Postby SecondTalon » Tue Jun 21, 2011 6:54 pm UTC

Moose Hole wrote:I'm male, and am asking this question to non-binary identified people. Why do you give so much of a crap? Why can't you just lighten up, let the thread happen, and ignore it?
Because fuck you, that's why. It wouldn't take much of a re-write to make the OP inclusive, nor the individual questions.

"Can someone raised female1 tell me...." "Can I get a guy2 to tell me why..." "Ladies3, why is it that.." "Hey someone who's not in the whole MaleORFemae gender game4, what's your take on..."

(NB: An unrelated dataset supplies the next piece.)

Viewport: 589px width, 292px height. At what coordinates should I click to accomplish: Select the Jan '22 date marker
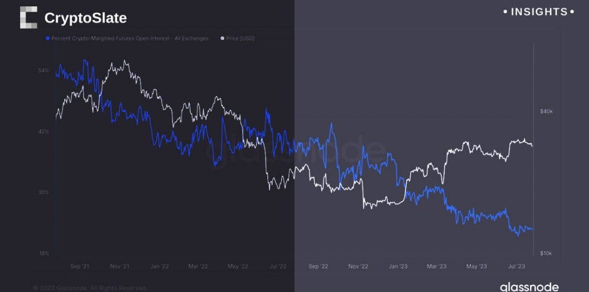click(159, 266)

1If what you're getting at is wanting to know about someone who was raised with (presumably Western) Female Values, Goals, Etc, then this would include people who no longer identify as Female as well as people who still do, and people who don't really feel strongly about their gender identity one way or another.
2Generally speaking you're going to get people who identify as Male to respond to this, regardless of their background
3Same thing here, with the added Creepster/Dimitri Martin reference which is still hilarious. Honest.
4Alright, I don't really have a good one if you're wanting to ask of someone who doesn't neatly fit in the Male or Female self-identity box. I should probably work on that.. but still, attempt made if that's what you're after.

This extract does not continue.